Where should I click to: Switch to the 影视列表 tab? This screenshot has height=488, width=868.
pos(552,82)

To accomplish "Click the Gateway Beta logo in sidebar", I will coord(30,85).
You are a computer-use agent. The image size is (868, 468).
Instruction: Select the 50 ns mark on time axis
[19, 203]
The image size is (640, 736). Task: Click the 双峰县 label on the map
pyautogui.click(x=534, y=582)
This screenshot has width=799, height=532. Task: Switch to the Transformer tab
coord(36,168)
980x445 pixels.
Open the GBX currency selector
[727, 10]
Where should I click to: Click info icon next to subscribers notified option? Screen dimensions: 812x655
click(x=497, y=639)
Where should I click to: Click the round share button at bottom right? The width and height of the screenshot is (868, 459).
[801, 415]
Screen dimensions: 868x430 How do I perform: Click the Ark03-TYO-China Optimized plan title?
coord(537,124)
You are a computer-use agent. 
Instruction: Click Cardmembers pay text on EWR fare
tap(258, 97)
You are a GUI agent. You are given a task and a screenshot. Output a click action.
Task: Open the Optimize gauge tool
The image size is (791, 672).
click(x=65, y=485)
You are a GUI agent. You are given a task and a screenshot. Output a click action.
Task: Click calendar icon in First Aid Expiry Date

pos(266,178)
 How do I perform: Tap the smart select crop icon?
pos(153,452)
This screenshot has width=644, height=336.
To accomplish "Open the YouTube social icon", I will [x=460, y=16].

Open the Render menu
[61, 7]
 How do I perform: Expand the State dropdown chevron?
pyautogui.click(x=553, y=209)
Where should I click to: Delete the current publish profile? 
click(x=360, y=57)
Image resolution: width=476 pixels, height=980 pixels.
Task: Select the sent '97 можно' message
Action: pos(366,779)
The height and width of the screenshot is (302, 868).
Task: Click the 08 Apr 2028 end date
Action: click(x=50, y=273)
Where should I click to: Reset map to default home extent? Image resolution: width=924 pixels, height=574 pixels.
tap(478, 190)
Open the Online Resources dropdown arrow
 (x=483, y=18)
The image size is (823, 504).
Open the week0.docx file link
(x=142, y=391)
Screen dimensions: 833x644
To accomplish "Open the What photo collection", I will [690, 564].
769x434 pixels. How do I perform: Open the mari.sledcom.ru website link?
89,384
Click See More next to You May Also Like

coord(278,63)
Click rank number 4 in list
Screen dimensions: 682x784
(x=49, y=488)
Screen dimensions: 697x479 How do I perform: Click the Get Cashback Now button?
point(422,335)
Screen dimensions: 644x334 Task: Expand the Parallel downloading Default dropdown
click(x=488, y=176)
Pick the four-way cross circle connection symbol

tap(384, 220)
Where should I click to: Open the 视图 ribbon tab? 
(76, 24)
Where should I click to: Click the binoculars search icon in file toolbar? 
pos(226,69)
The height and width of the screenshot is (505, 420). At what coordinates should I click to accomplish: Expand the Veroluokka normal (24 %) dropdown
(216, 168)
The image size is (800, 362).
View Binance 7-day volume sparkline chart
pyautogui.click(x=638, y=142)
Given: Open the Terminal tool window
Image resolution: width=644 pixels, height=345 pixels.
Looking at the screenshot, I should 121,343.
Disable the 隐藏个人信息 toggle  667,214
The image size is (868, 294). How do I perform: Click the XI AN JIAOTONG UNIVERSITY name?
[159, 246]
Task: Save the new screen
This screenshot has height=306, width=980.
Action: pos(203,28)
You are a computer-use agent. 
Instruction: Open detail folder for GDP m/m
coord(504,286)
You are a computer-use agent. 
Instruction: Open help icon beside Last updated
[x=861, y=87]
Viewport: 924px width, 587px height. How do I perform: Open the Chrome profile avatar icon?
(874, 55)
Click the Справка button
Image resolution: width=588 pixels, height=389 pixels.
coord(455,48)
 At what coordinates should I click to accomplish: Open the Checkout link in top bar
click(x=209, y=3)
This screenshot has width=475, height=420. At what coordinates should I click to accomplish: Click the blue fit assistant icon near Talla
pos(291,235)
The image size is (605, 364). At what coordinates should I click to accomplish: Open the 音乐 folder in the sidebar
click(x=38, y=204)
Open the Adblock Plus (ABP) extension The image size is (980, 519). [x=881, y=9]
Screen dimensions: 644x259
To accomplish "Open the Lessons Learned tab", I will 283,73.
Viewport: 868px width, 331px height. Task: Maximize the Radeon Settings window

### Try it
Retype the records exactly.

### Output for this exercise
Where should I click to: Switch to the 影视列表 tab? This screenshot has height=488, width=868.
pos(552,82)

To accomplish "Click the Gateway Beta logo in sidebar", I will coord(30,85).
You are a computer-use agent. The image size is (868, 468).
Instruction: Select the 50 ns mark on time axis
[19, 203]
The image size is (640, 736). Task: Click the 双峰县 label on the map
pyautogui.click(x=534, y=582)
This screenshot has width=799, height=532. Task: Switch to the Transformer tab
coord(36,168)
980x445 pixels.
Open the GBX currency selector
[727, 10]
Where should I click to: Click info icon next to subscribers notified option? Screen dimensions: 812x655
click(x=497, y=639)
Where should I click to: Click the round share button at bottom right? The width and height of the screenshot is (868, 459).
[801, 415]
Screen dimensions: 868x430 How do I perform: Click the Ark03-TYO-China Optimized plan title?
coord(537,124)
You are a computer-use agent. 
Instruction: Click Cardmembers pay text on EWR fare
tap(258, 97)
You are a GUI agent. You are given a task and a screenshot. Output a click action.
Task: Open the Optimize gauge tool
The image size is (791, 672).
click(x=65, y=485)
You are a GUI agent. You are given a task and a screenshot. Output a click action.
Task: Click calendar icon in First Aid Expiry Date

pos(266,178)
 How do I perform: Tap the smart select crop icon?
pos(153,452)
This screenshot has width=644, height=336.
To accomplish "Open the YouTube social icon", I will [x=460, y=16].

Open the Render menu
[61, 7]
 How do I perform: Expand the State dropdown chevron?
pyautogui.click(x=553, y=209)
Where should I click to: Delete the current publish profile? 
click(x=360, y=57)
Image resolution: width=476 pixels, height=980 pixels.
Task: Select the sent '97 можно' message
Action: pos(366,779)
The height and width of the screenshot is (302, 868).
Task: Click the 08 Apr 2028 end date
Action: click(x=50, y=273)
Where should I click to: Reset map to default home extent? Image resolution: width=924 pixels, height=574 pixels.
tap(478, 190)
Open the Online Resources dropdown arrow
 (x=483, y=18)
The image size is (823, 504).
Open the week0.docx file link
(x=142, y=391)
Screen dimensions: 833x644
To accomplish "Open the What photo collection", I will [690, 564].
769x434 pixels. How do I perform: Open the mari.sledcom.ru website link?
89,384
Click See More next to You May Also Like

coord(278,63)
Click rank number 4 in list
Screen dimensions: 682x784
(x=49, y=488)
Screen dimensions: 697x479 How do I perform: Click the Get Cashback Now button?
point(422,335)
Screen dimensions: 644x334 Task: Expand the Parallel downloading Default dropdown
click(x=488, y=176)
Pick the four-way cross circle connection symbol

tap(384, 220)
Where should I click to: Open the 视图 ribbon tab? 
(76, 24)
Where should I click to: Click the binoculars search icon in file toolbar? 
pos(226,69)
The height and width of the screenshot is (505, 420). At what coordinates should I click to accomplish: Expand the Veroluokka normal (24 %) dropdown
(216, 168)
The image size is (800, 362).
View Binance 7-day volume sparkline chart
pyautogui.click(x=638, y=142)
Given: Open the Terminal tool window
Image resolution: width=644 pixels, height=345 pixels.
Looking at the screenshot, I should 121,343.
Disable the 隐藏个人信息 toggle  667,214
The image size is (868, 294). How do I perform: Click the XI AN JIAOTONG UNIVERSITY name?
[159, 246]
Task: Save the new screen
This screenshot has height=306, width=980.
Action: pos(203,28)
You are a computer-use agent. 
Instruction: Open detail folder for GDP m/m
coord(504,286)
You are a computer-use agent. 
Instruction: Open help icon beside Last updated
[x=861, y=87]
Viewport: 924px width, 587px height. How do I perform: Open the Chrome profile avatar icon?
(874, 55)
Click the Справка button
Image resolution: width=588 pixels, height=389 pixels.
coord(455,48)
 At what coordinates should I click to accomplish: Open the Checkout link in top bar
click(x=209, y=3)
This screenshot has width=475, height=420. At what coordinates should I click to accomplish: Click the blue fit assistant icon near Talla
pos(291,235)
The image size is (605, 364). At what coordinates should I click to accomplish: Open the 音乐 folder in the sidebar
click(x=38, y=204)
Open the Adblock Plus (ABP) extension The image size is (980, 519). [x=881, y=9]
Screen dimensions: 644x259
To accomplish "Open the Lessons Learned tab", I will 283,73.
Viewport: 868px width, 331px height. Task: Maximize the Radeon Settings window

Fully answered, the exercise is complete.